Fall 2013 // (1 of 2) articles for Island Traveler* //
*Island Traveler is a magazine distributed to a largely Chinese audience on flights from Mainland China to Saipan. Article text below image //
The Sentinelese: Living in Isolation
North Sentinel Island, South Andaman
Some countries just don’t want to be involved – Switzerland is notoriously neutral, and Japan isolated itself for the better part of the 16th and 17th centuries. North Sentinel Island, however, is taking things to a whole other level, with 60,000 years of keeping to themselves.
Historians and archaeologists deem that the residents of the island, named the Sentinelese, have inhabited the island since the last ice age.
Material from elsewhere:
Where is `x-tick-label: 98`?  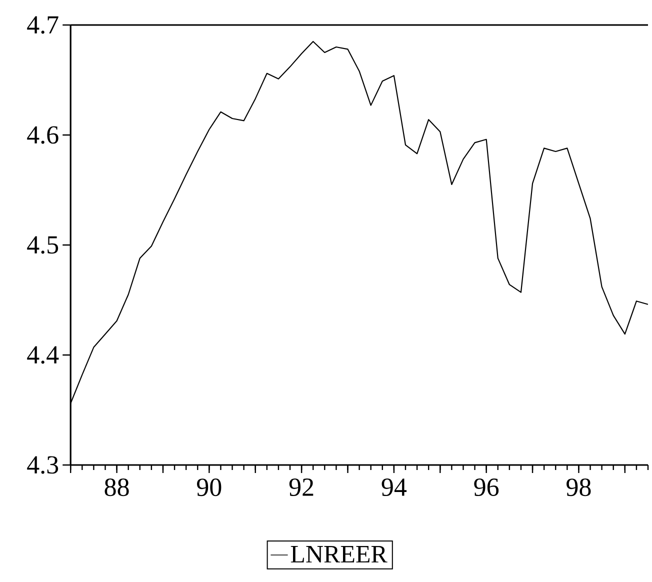
x-tick-label: 98 is located at coordinates (578, 487).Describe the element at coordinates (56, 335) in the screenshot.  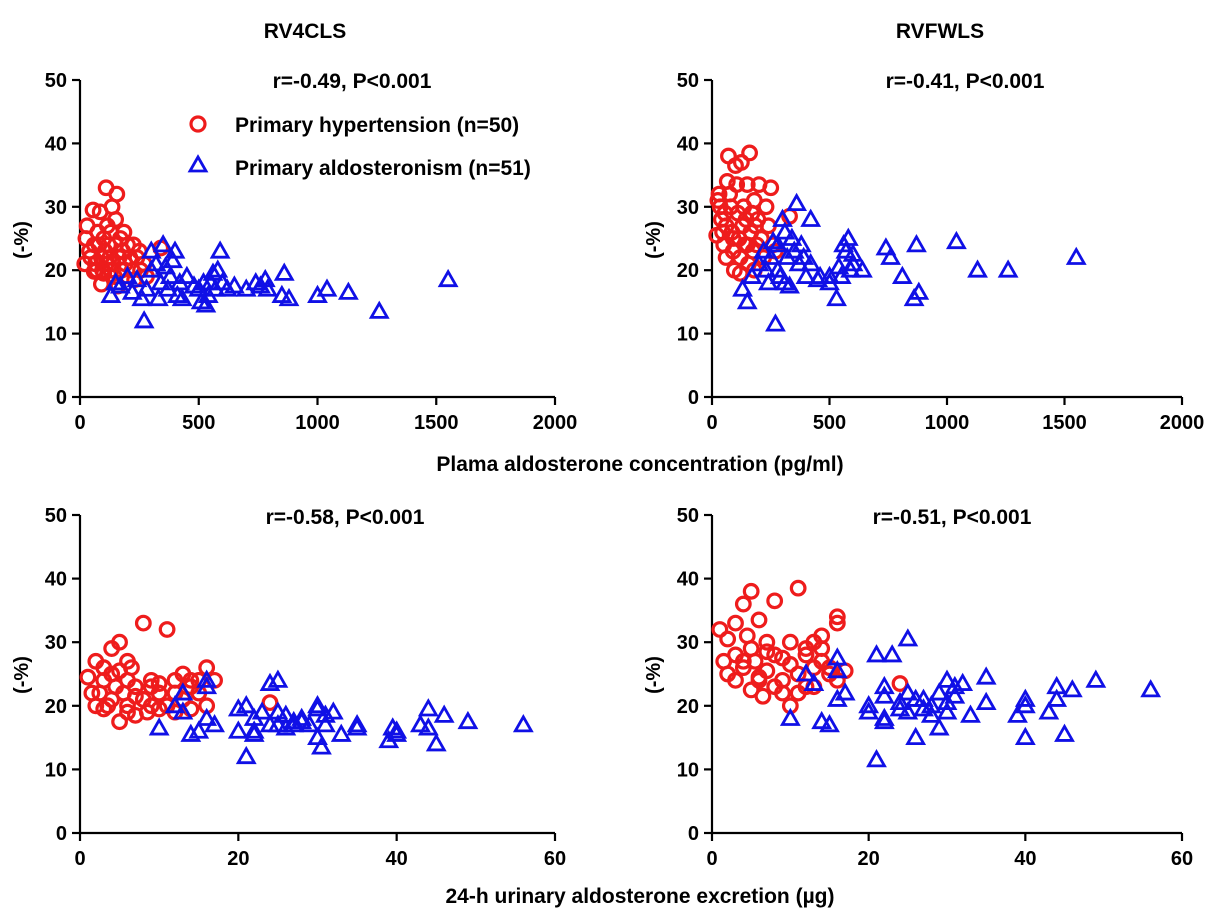
I see `y-tick-label: 10` at that location.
Such isolated groups are known in the field as “uncontacted people”, sometimes also referred to as “isolated people” or a “lost tribe”. The inhabitants of North Sentinel Island have lived without significant contact from globalized civilization since, almost literally, the beginning of man.
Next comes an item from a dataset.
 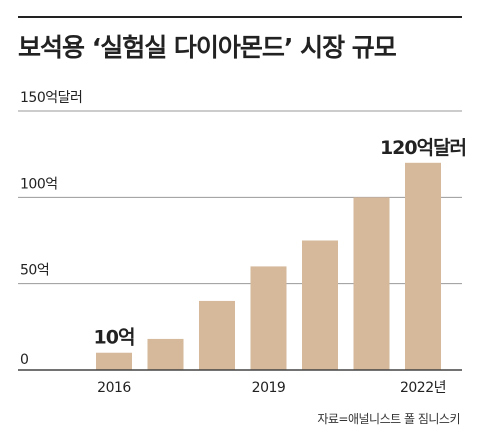 What do you see at coordinates (51, 98) in the screenshot?
I see `y-tick-label: 150억달러` at bounding box center [51, 98].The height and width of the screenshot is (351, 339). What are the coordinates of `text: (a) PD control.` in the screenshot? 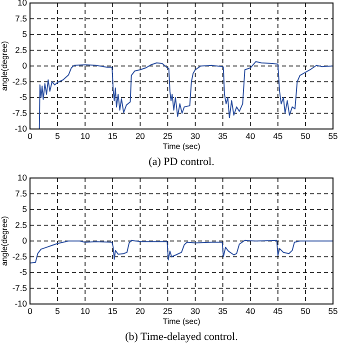 It's located at (182, 162).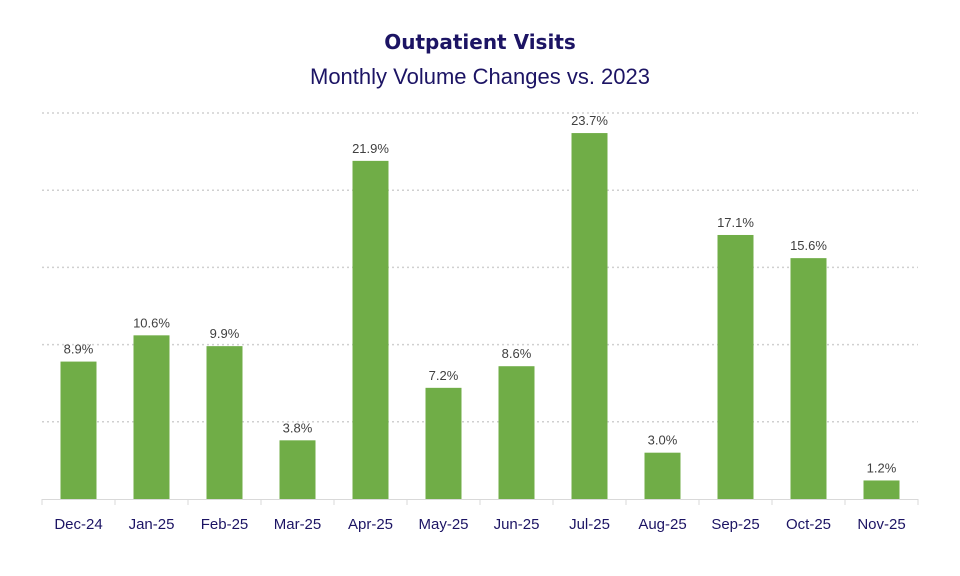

The island itself is part of the Andaman archipelago in the Bay of Bengal. A oddly square-shaped island 72 kilometers square, it is roughly the size of Manhattan with dense jungle in place of urban development. The 2004 quake shifted the tectonic plates under the island, effectively pushing the entire island up 1-2 meters and expanding its area quite significantly. Coral reef and what were for centuries before shallow waters were turned into dry land and sand bank. Scientists postulate that the Sentinelese were able to sense the disaster and made it to higher ground before the tsunami struck, suffering little to no loss. In fact, in the weeks that followed, inhabitants still resisted outside contact by firing arrows at helicopter aid.
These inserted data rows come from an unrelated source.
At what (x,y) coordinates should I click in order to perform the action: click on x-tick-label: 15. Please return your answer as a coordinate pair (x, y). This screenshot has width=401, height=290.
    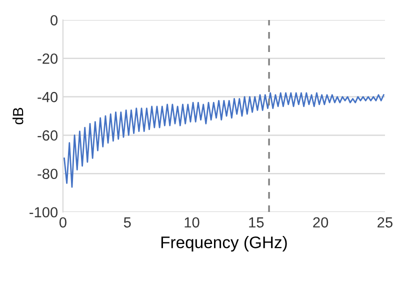
    Looking at the image, I should click on (256, 222). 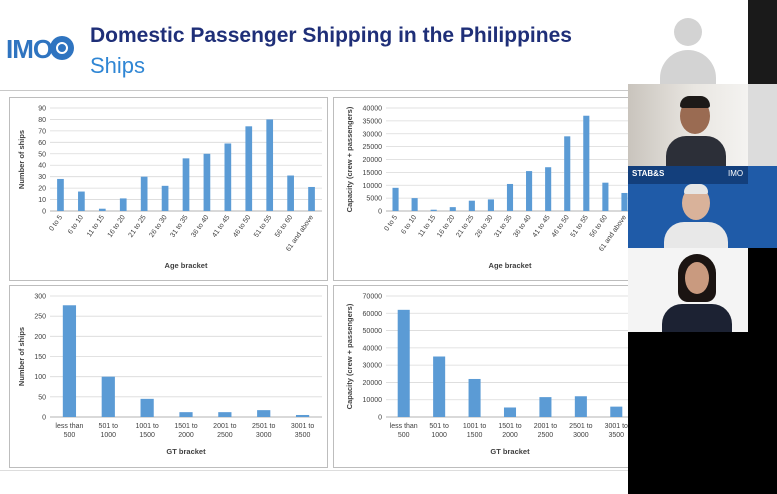 I want to click on x-tick-label: 0 to 5, so click(x=56, y=223).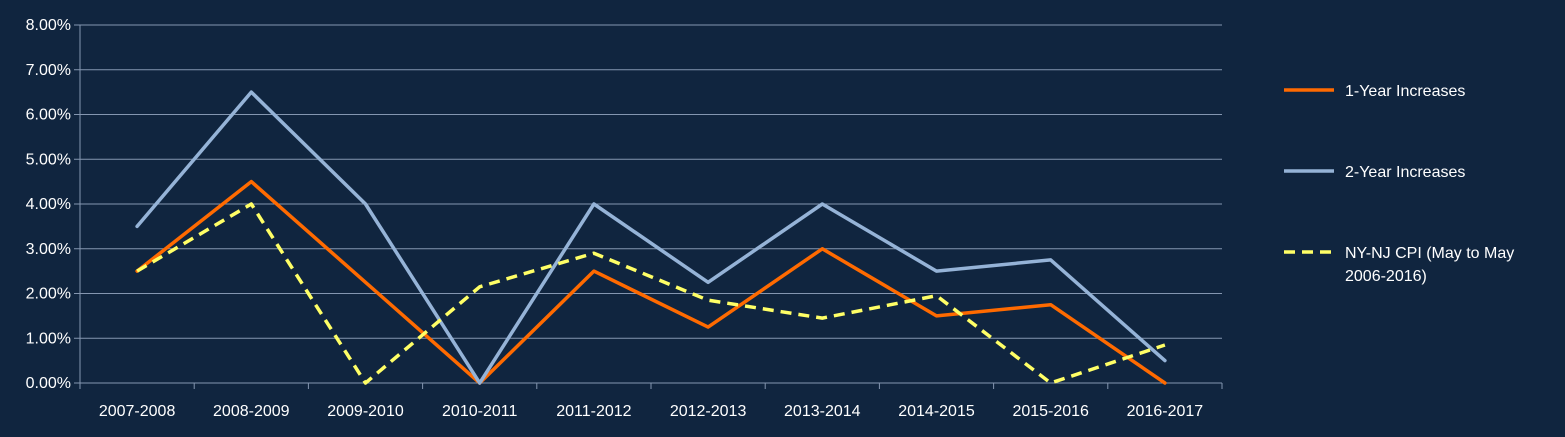 The image size is (1565, 437). I want to click on x-tick-label: 2012-2013, so click(708, 412). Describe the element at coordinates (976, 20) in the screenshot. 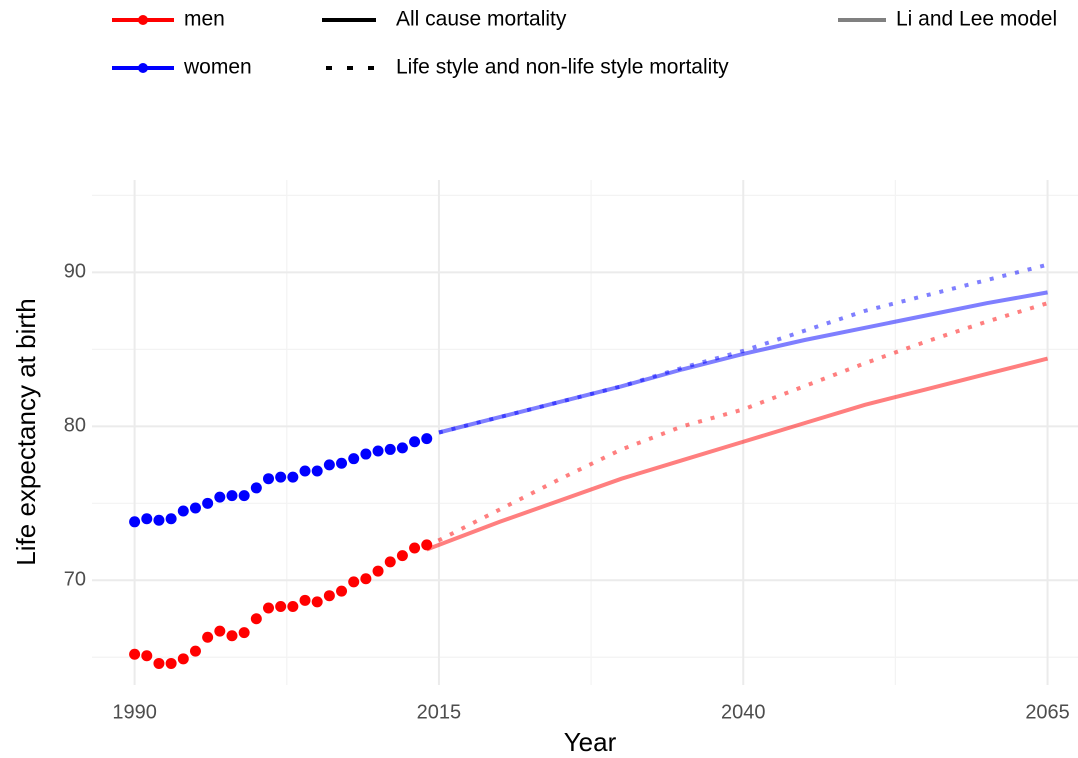

I see `legend-label: Li and Lee model` at that location.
This hostile manner is quite typical, with bow and arrows shot towards encroaching aircrafts and small troops of what may be assumed to be warriors running down the island shores with crude weapons as soon as boats near. As a result the island continues to be a difficult subject for scholars and scientists, and little is known about the native culture. Some estimate the island population to be around 50, others as many as 400. The Sentinelese speak their own, unclassified language which is drastically different than neighboring islands, supporting assumptions they have been isolated for quite some time. The islanders maintains a hunter-gather society, living in huts and in small groups, presumed to be families. There have been no evidence of cultivating an agriculture or irrigation system, individuals are very rarely clothed, and the society has no methods of producing fire. Raw minerals are rare on the island, and thus metalwork and modern weaponry have not been established. The North Sentinel Island inhabitants are truly a rare civilization providing a glimpse back into the past – and will probably stay that way for the rest of time.